A Christmas present for Wallace
WALLACE — Richard “Dick” Caron, a local Silver Valley historian, recently gave Wallace a beautiful Christmas present.
During the tree-lighting ceremony at Magnuson Park in Wallace, Caron presented the Samuels Hotel sign. Caron and associates gathered resources to design, manufacture and install an interpretive sign with a surrounding brick frame.
The attractive sign is located at the site where the largest and finest hotel in Idaho once stood.
In 1908, “The Overland Monthly” magazine reported: “The city of Wallace is a veritable little jewel of a city, set snugly in its beautiful velvet case of green-clad mountains… but the pride of the city, and the whole district for that matter, is the new Samuels Hotel, a modern five-story brick structure that would be a source of pride to a city of 100,000 people.”
The Samuels has been the site of historical stories, one of which is the Rossi murder.
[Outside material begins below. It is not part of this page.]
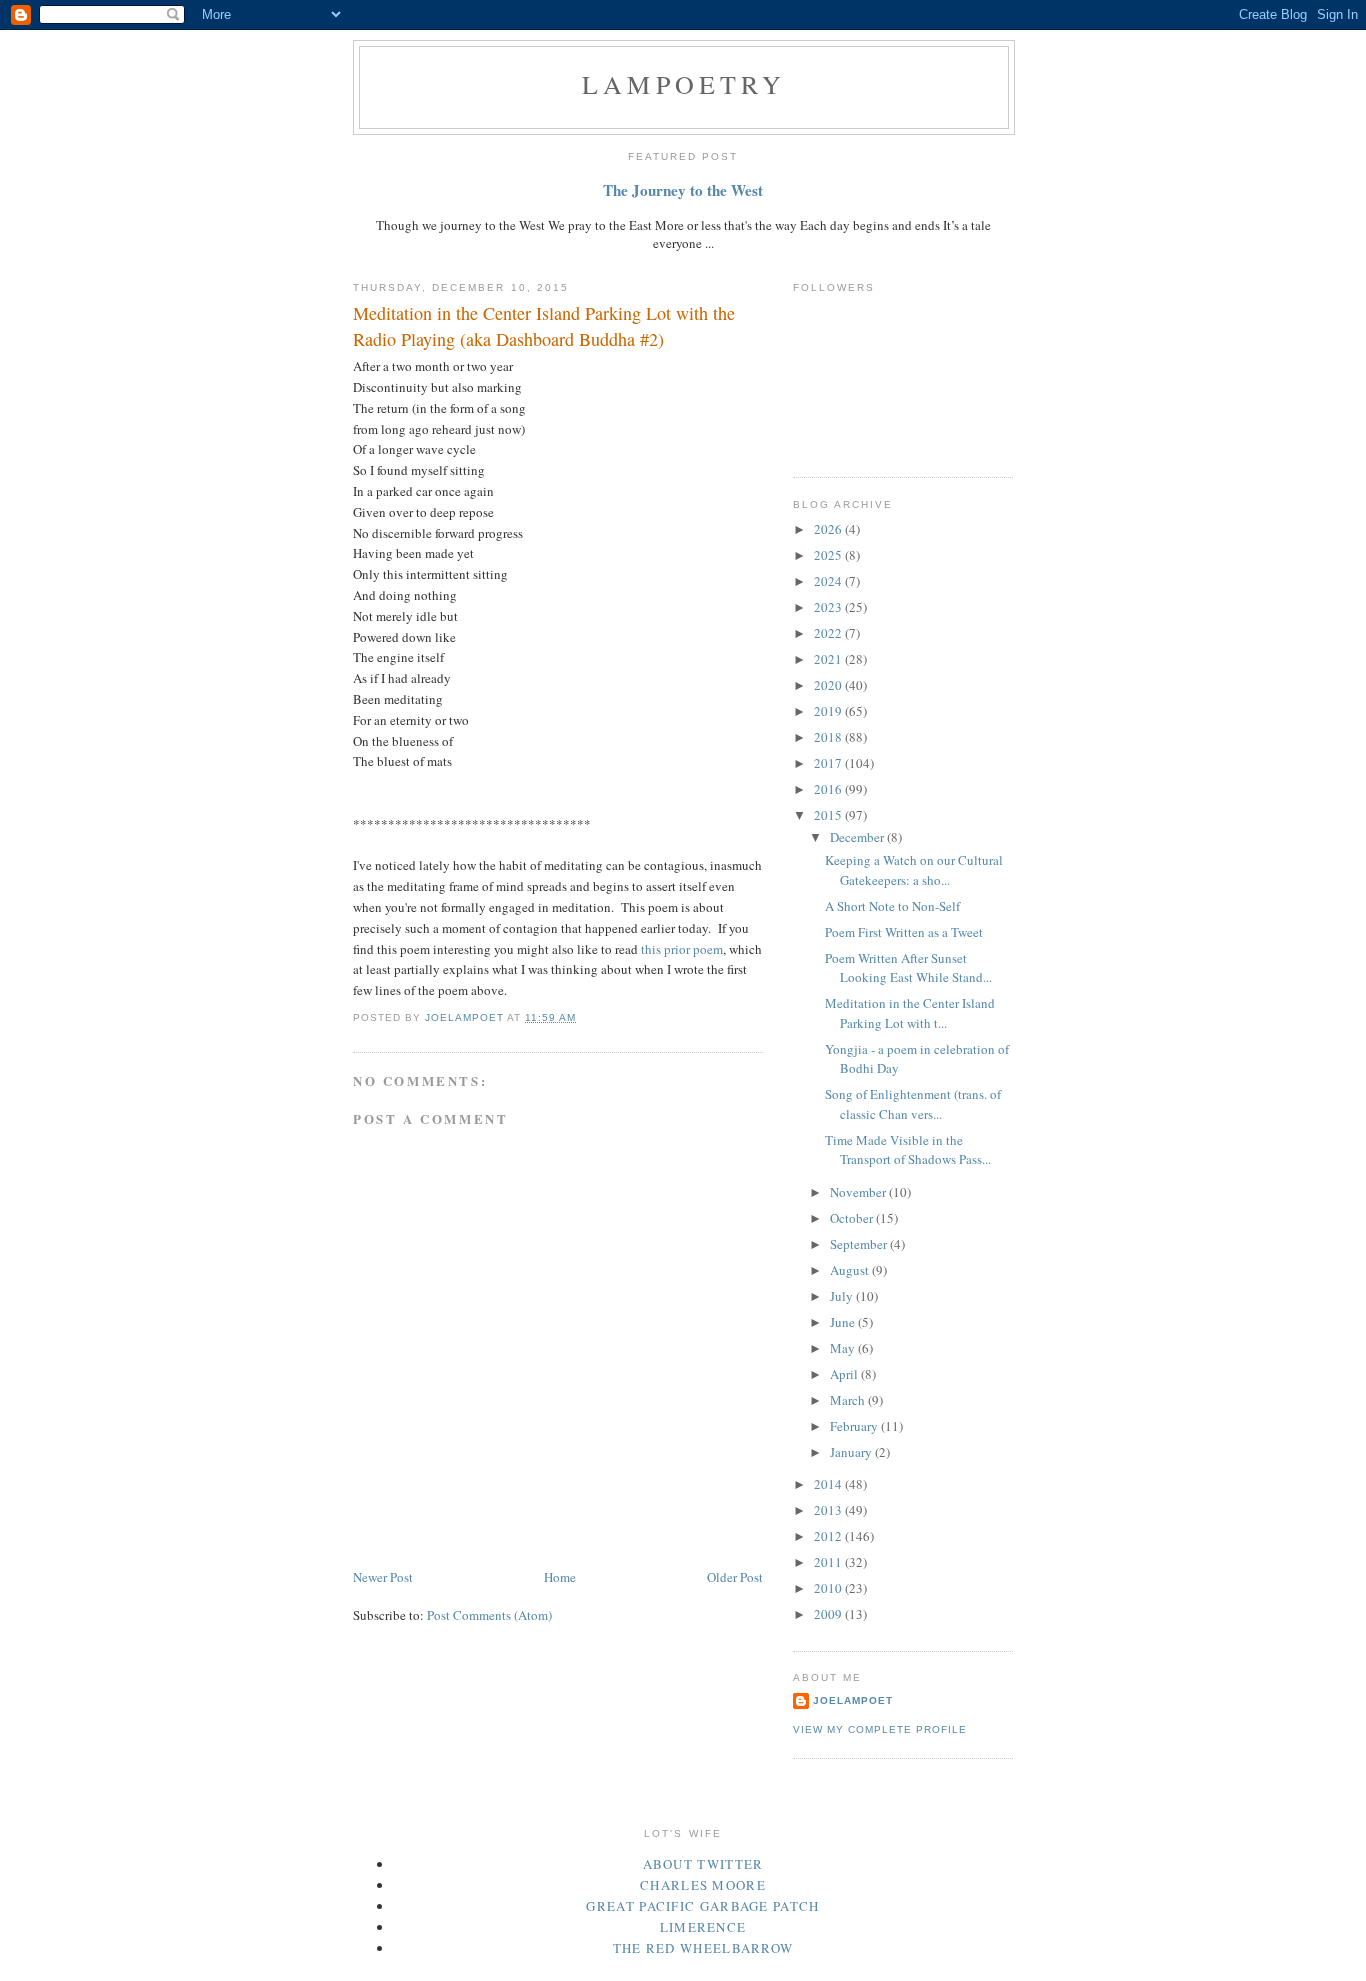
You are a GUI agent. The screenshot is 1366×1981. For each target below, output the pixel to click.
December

Ron Roizen’s book, "The Rossi Murder: And the Unwritten Law in 1916's Wallace, Idaho," documents when Herman J. Rossi, one of Wallace’s leading citizens, shot and killed his young wife's lover, "Gabe" Dahlquist, in the Samuels’ lobby and got away with it.
The hotel had a good run from 1908 until it fell on hard times in the 1960s when the county took ownership of it. In 1974, the building was torn down to make room for the interstate relocation project.
A grant from the Idaho Humanities Council and the National Endowment for the Humanities awarded through Greater Wallace Community Development Corporation provided the largest support for the sign. Contributions from numerous local businesses and individuals added community sponsorship.
Caron collects all matters of memorabilia having to do with Wallace’s history including items related to the Samuels. Some of the items illustrated on the sign include keys, a matchbook, a pocket knife, tokens, a brochure and a registration card.
Caron had a personal connection to the hotel as well.
The first floor housed several businesses, including the Wallace National Bank, the Samuels Club (later the Metals Bar), the Western Union office, the Veterans Club, an elegant café, a beauty salon and a brokerage house. Caron’s father, Joe Caron, leased and managed the Metals Bar in the early 1950s. His mother, Sigred (Egland) Caron, operated the Metals in the late 1950s.
Caron worked on other projects benefitting the city. He was instrumental in getting the entire town of Wallace listed on the National Register of Historic Places. Caron keeps an extensive file on everything that has happened in Wallace along with dates and comments on how things got started, which has facilitated town acknowledgment and historical integrity.
Shelves in Caron’s apartment hold antique toys, early posters of Wallace, old bamboo fishing rods, and jugs and bottles with “Wallace, Idaho” imprinted. He has the largest collection of Wallace brothel materials in existence. He has a collection of 200-300 early area postcards and literally thousands of items on paper. If it has the name of Wallace, Burke or any of the other area’s small communities, Caron has copies.
Caron prizes items from area old timers and prides himself on knowing who owned them. Dick Caron has been described as “Mr. Wallace” and he is certainly Wallace through and through.
Due to the efforts of Caron, the Samuels Hotel and the stories that took place there will be memorialized in the park. The building may be gone, but the spirit and history of the Samuels Hotel lives on.
Thank you for the beautiful present, Dick.